Fish Fry Ingredients:

  • 1 lb Aqua Star Wild Cod Fillets, thawed, or your favorite white fish
  • 1 cup all-purpose flour (for the batter)
  • ½ cup all-purpose flour (for dredging)
  • ½ tsp salt
  • 12 oz light beer (recommend a Hefeweizen, but any light beer can be used)

To make


To prepare the Cocktail Aioli, combine all ingredients in a small mixing bowl and refrigerate until ready to use. Cut fish into 1-inch pieces then lightly season with salt.

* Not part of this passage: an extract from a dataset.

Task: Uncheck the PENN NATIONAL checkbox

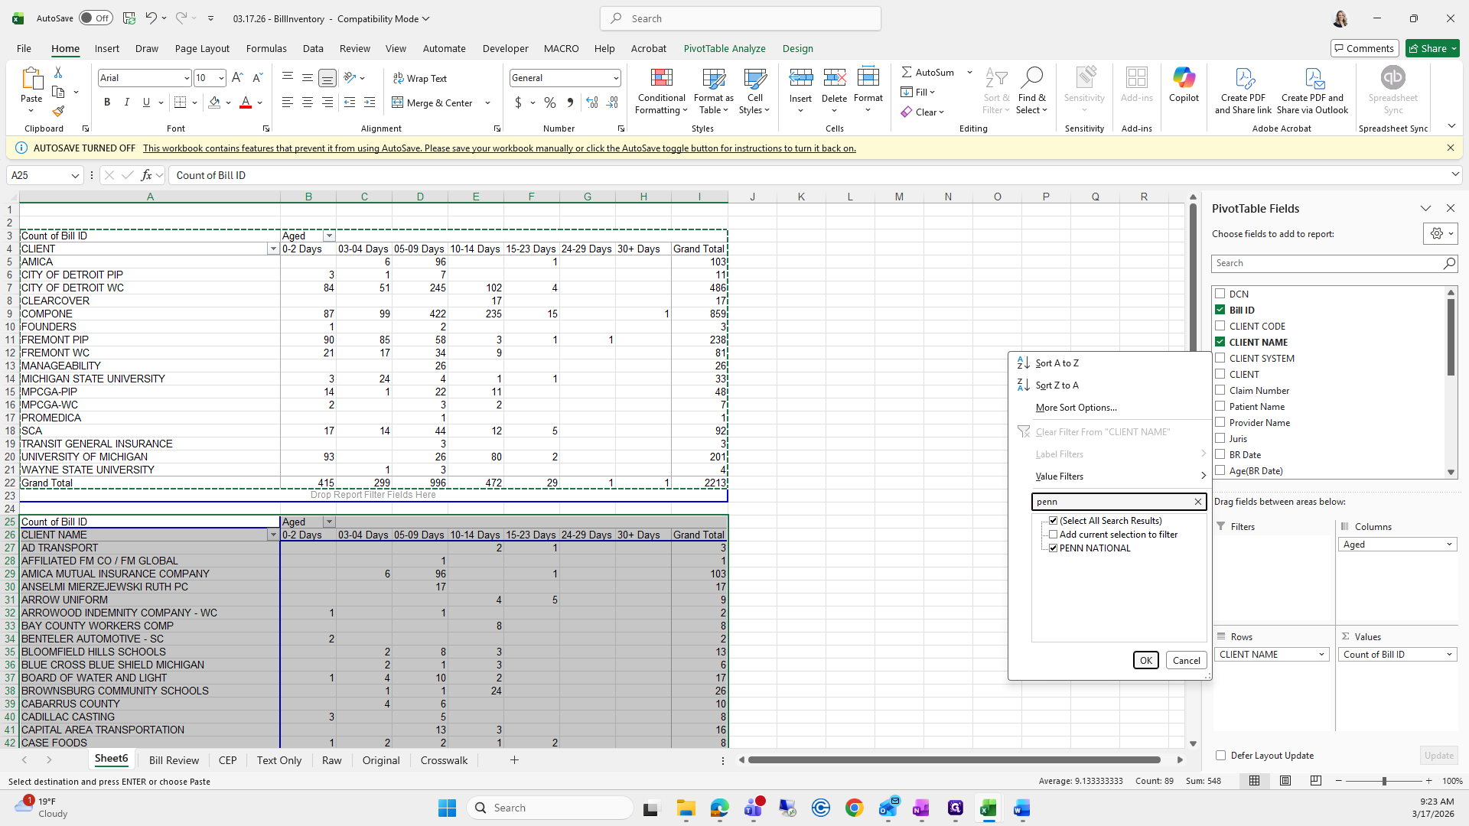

For the batter, mix the flour, salt, and beer in a large bowl. The batter consistency should be thin, just enough to coat a spoon, otherwise the fish will be heavy and soggy.

In a large skillet add 2 inches of oil and heat to 375° F. Dredge the fish in the remaining flour, shaking off any excess. One by one, dip the fish into the batter, coating all sides. Allow for some of the excess batter to drip off, before gently placing the fish in the oil, taking care not to splash as oil will be extremely hot. Ensure fish have plenty of room in the oil to avoid sticking together.

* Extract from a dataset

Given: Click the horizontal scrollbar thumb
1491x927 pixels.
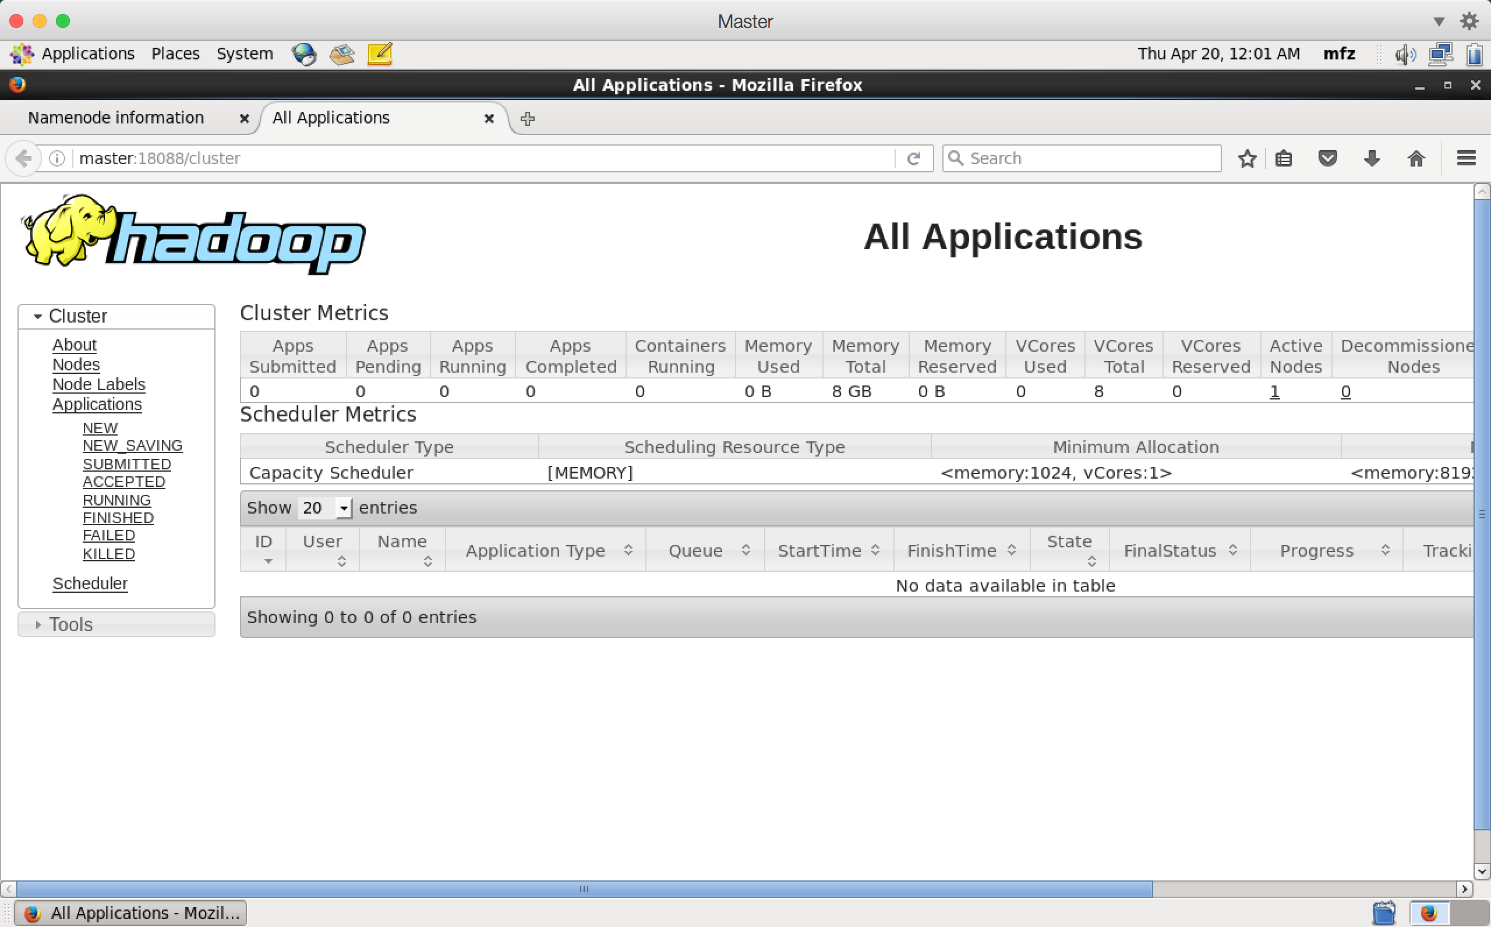Looking at the screenshot, I should (x=584, y=889).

Fry Fish Bites for 1 minute per side. Fish is finished when the color of the batter is a nice golden brown. Remove from the oil and drain on a paper towel or cooling rack. Serve with the Cocktail Aioli and enjoy!

Serving Suggestions

A traditional Wisconsin Fish Fry is often served with a plate of French fries, coleslaw, buttered rye bread, and lemon wedges.

The Cocktail Aioli can be and is tastier made in advance, giving all the ingredients time to develop together.